In the listing below, change "map" to "street map" and leave every other part of the listing exactly the same.

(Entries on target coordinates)
--- begin ---

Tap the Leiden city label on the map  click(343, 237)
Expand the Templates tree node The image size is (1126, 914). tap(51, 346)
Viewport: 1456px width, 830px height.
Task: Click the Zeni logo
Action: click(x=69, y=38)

--- end ---

→ **Exercise response**
Tap the Leiden city label on the street map  click(343, 237)
Expand the Templates tree node The image size is (1126, 914). tap(51, 346)
Viewport: 1456px width, 830px height.
Task: Click the Zeni logo
Action: click(x=69, y=38)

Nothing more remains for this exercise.